Primeiro grande dia: maratona. Chega o momento tão esperado; estava ansioso, mas confiante. No caminhão que levou os corredores à linha de largada recebemos o aviso da organização: ventos fortes no Ice Cap, sensação térmica de -30°C. Não tinha volta, estava lá para isso, e foi dada a largada. Não basta só treinamento físico para provas extremas; o autocrontrole emocional é testado a todo momento.
Vi corredores de países nórdicos correrem sem a menor preocupação com o quadro gélido. Atletas preparados, acostumados com o frio, voavam. Não me intimidei, encarei. Mas juro que foram os seis primeiros quilômetros de prova mais difíceis de minha vida. Seis eternos quilômetros de ventos fortes e frio destruidores e lutando contra uma voz convidando-me a desistir.
No quilômetro 21, já com uma temperatura mais amena, próxima de -14°C, fiz uma parada técnica, tomei bebidas quentes e "entrei na prova". Já havia perdido muito tempo e estava cansado. Percorri o restante do percurso por estradas de pedras com neve, com gelo, piso deslizante, com paisagens lindas, brancas, gélidas, rios congelados e paredões de gelo. Tudo congela, muito frio, mas lembrando dos amigos, da família, da vibração de todos que estavam me apoiando, consegui terminar a prova, no tempo de 5h45.
Segundo grande dia: meia-maratona. Mesmo percurso inicial, o mesmo frio, mas sem o vento tão intenso do dia anterior. Como já conhecia o trajeto tentei ser mais rápido, mas em vão. Finalizei esta etapa do desafio em 3h06.

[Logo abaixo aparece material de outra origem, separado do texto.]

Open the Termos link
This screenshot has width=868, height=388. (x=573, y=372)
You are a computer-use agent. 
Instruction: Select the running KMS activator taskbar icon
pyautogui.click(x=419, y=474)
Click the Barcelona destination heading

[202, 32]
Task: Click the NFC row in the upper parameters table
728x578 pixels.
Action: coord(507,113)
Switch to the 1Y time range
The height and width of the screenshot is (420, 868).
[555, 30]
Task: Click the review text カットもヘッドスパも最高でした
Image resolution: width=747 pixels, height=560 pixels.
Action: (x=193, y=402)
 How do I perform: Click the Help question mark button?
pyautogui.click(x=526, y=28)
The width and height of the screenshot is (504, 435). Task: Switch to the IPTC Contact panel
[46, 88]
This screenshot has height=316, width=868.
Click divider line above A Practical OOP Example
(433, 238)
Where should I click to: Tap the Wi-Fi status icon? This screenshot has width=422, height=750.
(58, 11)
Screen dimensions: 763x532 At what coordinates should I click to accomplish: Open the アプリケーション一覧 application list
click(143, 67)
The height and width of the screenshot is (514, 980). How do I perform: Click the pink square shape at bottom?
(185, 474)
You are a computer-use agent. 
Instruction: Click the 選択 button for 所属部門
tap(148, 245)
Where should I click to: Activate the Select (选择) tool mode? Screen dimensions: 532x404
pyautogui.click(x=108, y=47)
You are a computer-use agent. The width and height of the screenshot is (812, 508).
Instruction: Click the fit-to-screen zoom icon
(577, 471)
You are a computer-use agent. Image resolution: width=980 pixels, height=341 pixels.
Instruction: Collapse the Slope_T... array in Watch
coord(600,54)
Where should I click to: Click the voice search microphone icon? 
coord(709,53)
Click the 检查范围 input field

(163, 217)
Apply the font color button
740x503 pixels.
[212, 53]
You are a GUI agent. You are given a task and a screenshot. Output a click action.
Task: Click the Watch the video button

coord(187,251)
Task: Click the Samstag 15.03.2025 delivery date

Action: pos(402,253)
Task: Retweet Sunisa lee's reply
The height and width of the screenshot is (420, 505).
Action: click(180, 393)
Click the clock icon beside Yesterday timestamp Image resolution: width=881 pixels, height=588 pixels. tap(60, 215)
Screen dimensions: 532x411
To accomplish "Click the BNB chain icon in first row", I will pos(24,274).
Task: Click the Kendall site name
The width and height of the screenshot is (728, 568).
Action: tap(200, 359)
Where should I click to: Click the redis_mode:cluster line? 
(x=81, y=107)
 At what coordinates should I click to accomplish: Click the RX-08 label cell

Aos 54 anos de idade, realizei meu sonho e constatei que nada é impossível, quando se está determinado. Poucos brasileiros já participaram da The Polar Circle Marathon. Nesta edição havia mais um do Brasil que completou a maratona. O sofrimento foi recompensado pela emoção de ter atingido meu objetivo de terminar as duas provas, de ficar gravado eternamente na memória as paisagens, os novos amigos, o ambiente e de ter vencido o desconhecido.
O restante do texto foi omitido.